While in Kolti, the needs of the people became immediately apparent to LoriLori. With no road, the villagers were depending on subsistence farming, supplemented by the money earned from selling milk to Mussoorie – milk that was carried up the mountain by mule or on the backs of village men.  People were struggling to make ends meet, and basic nutrition and hygiene were sadly lacking. Health care was non existent. During her time in Kolti, Lori began providing medical assistance and nutritious meals to a lady suffering from Tuberculosis. She also set up a play center for the children in her own home, where she was able to provide education on proper hygiene and offer nutritious snacks. Her house became an informal health clinic as villagers regularly came asking for simple medicines for cuts, burns, and fevers. She regularly convinced the sick to go to the hospital for help, and accompanied many of them on the journey to give them moral, and often financial support. Over time, she learned that many of the older girls in the village had been pulled out of school after the second or third class to help their mothers with household work. With money donated by a friend, she purchased 4 sewing machines and began offering sewing classes to these young women in the evening so they would have some way of earning money for themselves after marriage. At the same time, she noticed that despite the onset of cold weather the children were still running about with no shoes and did not have any warm clothing to wear. After writing a letter to her family asking that in lieu of Christmas gifts, they send money for shoes and sweaters for the village children, her family and friends sprung into action and raised over $2,000.00. There were enough funds to purchase shoes and jackets for every child in three villages, as well as shoes for the ladies of Kolti.

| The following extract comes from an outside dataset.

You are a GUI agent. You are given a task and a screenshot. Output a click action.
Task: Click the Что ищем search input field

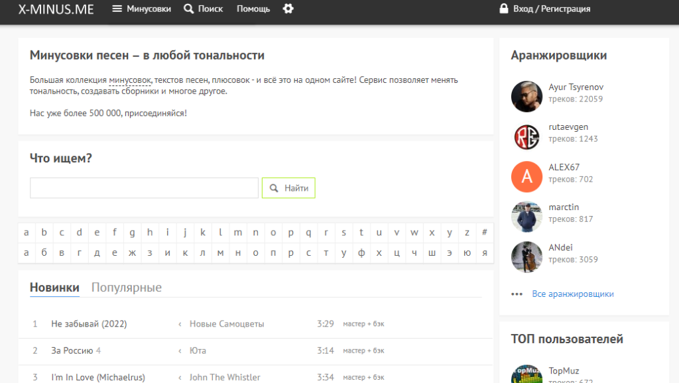(x=144, y=188)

It was about this time that we met. Kunwar came to Kolti to help deliver the shoes and jackets. From this time we began discussing our common goals and interests and found that we both shared a common passion for the villagers, and a similar commitment to bringing about positive changes. We were married in June of 2008, and together we have created a NGO called the Garhwal Organization for Uplifting the Needy, GOUN (meaning ‘village’). Our organization tries to provide opportunities for villagers to improve their lives. To date we have created a doll making project that provides young women with extra income so they can purchase extra school supplies, personal items or even resources for single mothers to support their young children. We are in the process of developing a soap making project as a means to create jobs for local youth in the village. However, our biggest and most ambitious project to date has been the development of the ‘Garhwal English Medium School’, The school began with just 9 students and within one year grew to include 86. Less than three years later the school has grown to include 230 children, aged 3 to 12 years of age and classes from playgroup to class 6. The school curriculum includes; English Literature, English Grammar, English as a Second Language, Hindi, Math, Mental Math, Social Studies, Science, Arts and Crafts and Physical Education.